Something was wrong with this boy, and he was alone on my bus. He was troubled. That troubled me.

I had no idea how to help him, should he need it, and I didn’t know what the heck I would say if he talked to me. Certainly, he wouldn’t understand my broken-German or the fact that I could barely understand his words.

The Boy made me nervous that day with his wandering and his unknown words. I envisioned a total freak-out, a seizure, a question he might ask.

Most people wouldn’t think twice about that kind of stuff, but it shook me in my boots. Made me wish for different circumstances. Made me wonder what the heck I was doing on this bus in this foreign land.

That was the day I first saw The Boy. I have avoided him every day since.

So today, when I saw him, I continued the streak, finding a seat near the front next to a normal-looking elderly lady. Another successful avoidance.

What is it about people I don’t understand that makes them seem so scary? And why, in my mind, do I treat such people as if they are less than that, not worthy of dignity, my respect, my eye-contact?

It’s not just The Boy. It’s the man with the deformed face. The woman with no legs.

And what is it about the scary that keeps me from seeing them as people?

Why am I so scared to just look them in the eyes? Just validate their presence? Who am I to withhold dignity from someone just because I don’t understand their problems? Who am I to refuse them love?

When an elderly woman stepped onto the bus, I realized she had no seat. So I gave her mine. Because that’s what I do. I willingly give up my seat to those I deem worthy, while fearfully holding back eye-contact from another.

I let my fear of The Boy hole me up. Let it blind me with a tunnel-vision. Let it keep me from seeing over the wall called “I Don’t Understand.”

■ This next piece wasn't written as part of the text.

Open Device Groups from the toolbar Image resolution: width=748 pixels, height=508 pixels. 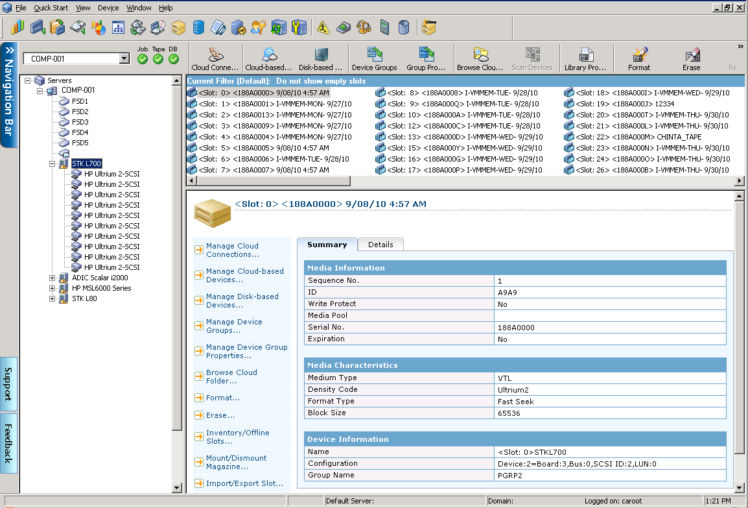pyautogui.click(x=374, y=56)

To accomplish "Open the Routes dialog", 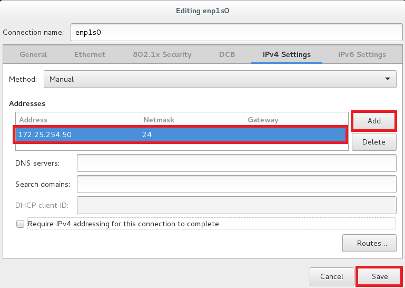I will pos(369,243).

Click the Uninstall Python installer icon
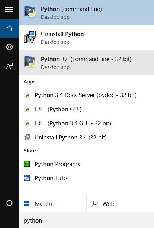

That’s when I realized I’d have to face my fear and stand near The Boy. Why I was so unwilling to let that elderly lady suffer having to stand up when I wasn’t even willing to give a smile to a little boy with problems?

I stood up casually and headed to the back. But the back of the bus was full by now, so I had to stand in the middle. Right next to The Boy.

He wobbled a bit as he wandered towards the front, the bus turning a corner on the cobblestone street. My heart sunk as I smelled my own stink.

For the first time, I saw The Boy as a person. For the first time, I noticed that the one I’d been afraid of, was himself just a scared little boy.  A young boy in a hat. Backpack full of school supplies. And a mind full of three repeating little words. A little boy, no more than eight years old, alone on a city bus and a little bit confused.

I wondered at my self-centered fear that kept me looking to protect myself instead of seeking to reach out and show him love. Kept me looking inward at all the things I don’t want to face instead of gazing outward for someone I can serve.

A little boy I can love. Even with just a smile unafraid that communicates the grace of Jesus Christ to a little boy alone on a city bus.

Are there fears that hole you up and keep you from showing Jesus’ grace?